▸ **QUOTED PASSAGE**
HA Kubernetes Monitoring using Prometheus and Thanos

December 20, 2019

Table of Contents

1. Introduction

2. Why Integrate Prometheus with Thanos?

3. Thanos Overview

          3.1 Thanos architecture 

          3.2 Thanos Sidecar

          3.3 Thanos Store

          3.4 Thanos Query 

          3.5 Thanos Compact

          3.6 Thanos Ruler 

4. Thanos Configuration

5. Deployment 

6. Grafana Dashboards

7. Conclusion

1. Introduction

In this article, we will deploy a clustered Prometheus setup that integrates Thanos. It is resilient against node failures and ensures appropriate data archiving. The setup is also scalable. It can span multiple Kubernetes clusters under the same monitoring umbrella. Finally, we will visualize and monitor all our data in accessible and beautiful Grafana dashboards

2. Why Integrate Prometheus with Thanos?

Prometheus is scaled using a federated set-up, and its deployments use a persistent volume for the pod. However, not all data can be aggregated using federated mechanisms. Often, you need a different tool to manage Prometheus configurations. To address these issues, we will use Thanos. Thanos allows you to create multiple instances of Prometheus, deduplicate data, and archive data in long-term storage like GCS or S3. 

3. Thanos Overview

3.1 Thanos Architecture

The components of Thanos are sidecar, store, query, compact, and ruler. Let's take a look at what each one does.

▸ **JOBS**
• a. According to the Prometheus and Thanos article, what are the components of Thanos?
• b. Pick up the Prometheus and Thanos article after its last sentence and keep writing it.
The lines that come next have no connection to the Prometheus and Thanos article.

▸ **DATA EXTRACT**
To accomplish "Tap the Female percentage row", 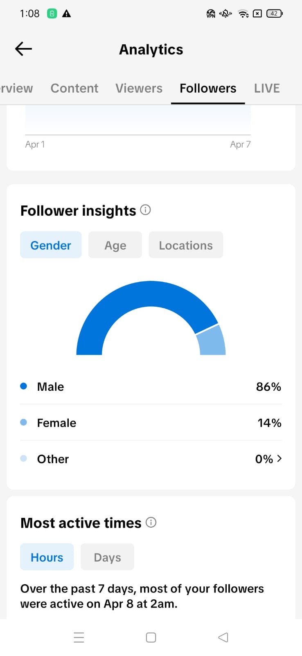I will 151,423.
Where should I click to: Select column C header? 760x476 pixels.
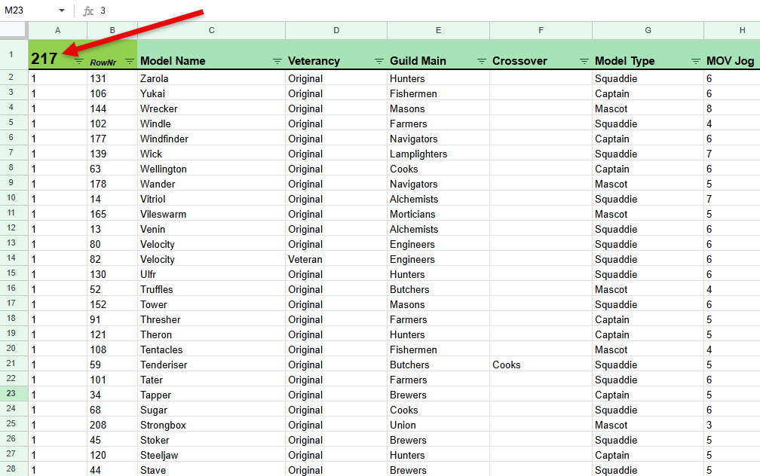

...

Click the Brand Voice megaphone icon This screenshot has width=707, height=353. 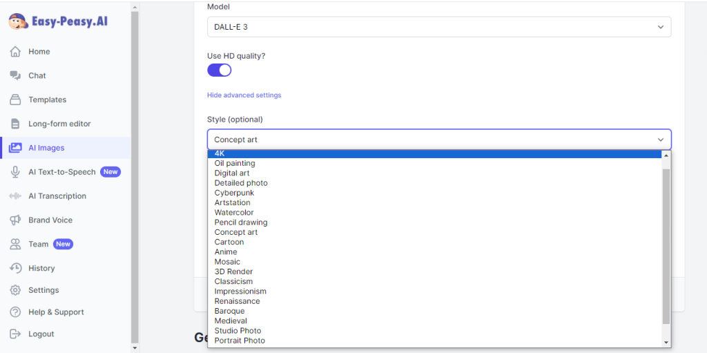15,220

--

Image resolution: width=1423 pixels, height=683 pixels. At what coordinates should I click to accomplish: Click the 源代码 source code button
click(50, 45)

▸ **OUTPUTS IN ORDER**
• a. Sidecar, store, query, compact, and ruler.

• b.
3.2 Thanos Sidecar

  • The main component that runs along Prometheus
  • Reads and archives data on the object store
  • Manages Prometheus’s configuration and lifecycle
  • Injects external labels into the Prometheus configuration to distinguish each Prometheus instance
  • Can run queries on Prometheus servers’ PromQL interfaces 
  • Listens in on Thanos gRPC protocol and translates queries between gRPC and REST

3.3 Thanos Store

  • Implements the Store API on top of historical data in an object storage bucket 
  • Acts primarily as an API gateway and therefore does not need significant amounts of local disk space
  • Joins a Thanos cluster on startup and advertises the data it can access 
  • Keeps a small amount of information about all remote blocks on a local disk in sync with the bucket
  • This data is generally safe to delete across restarts at the cost of increased startup times

3.4 Thanos Query 

  • Listens in on HTTP and translates queries to Thanos gRPC format
  • Aggregates the query result from different sources, and can read data from Sidecar and Store
  • In HA setup, Thanos Query even deduplicates the result

A note on run-time duplication of HA groups: Prometheus is stateful and does not allow for replication of its database. Therefore, it is not easy to increase high availability by running multiple Prometheus replicas. 

Simple load balancing will also not work -- say your app crashes. The replica might be up, but querying it will result in a small time gap for the period during which it was down. This isn’t fixed by having a second replica because it could be down at any moment, for example, during a rolling restart. These instances show how load balancing can fail. 

Thanos Query pulls the data from both replicas and deduplicates those signals, filling the gaps, if any, to the Querier consumer.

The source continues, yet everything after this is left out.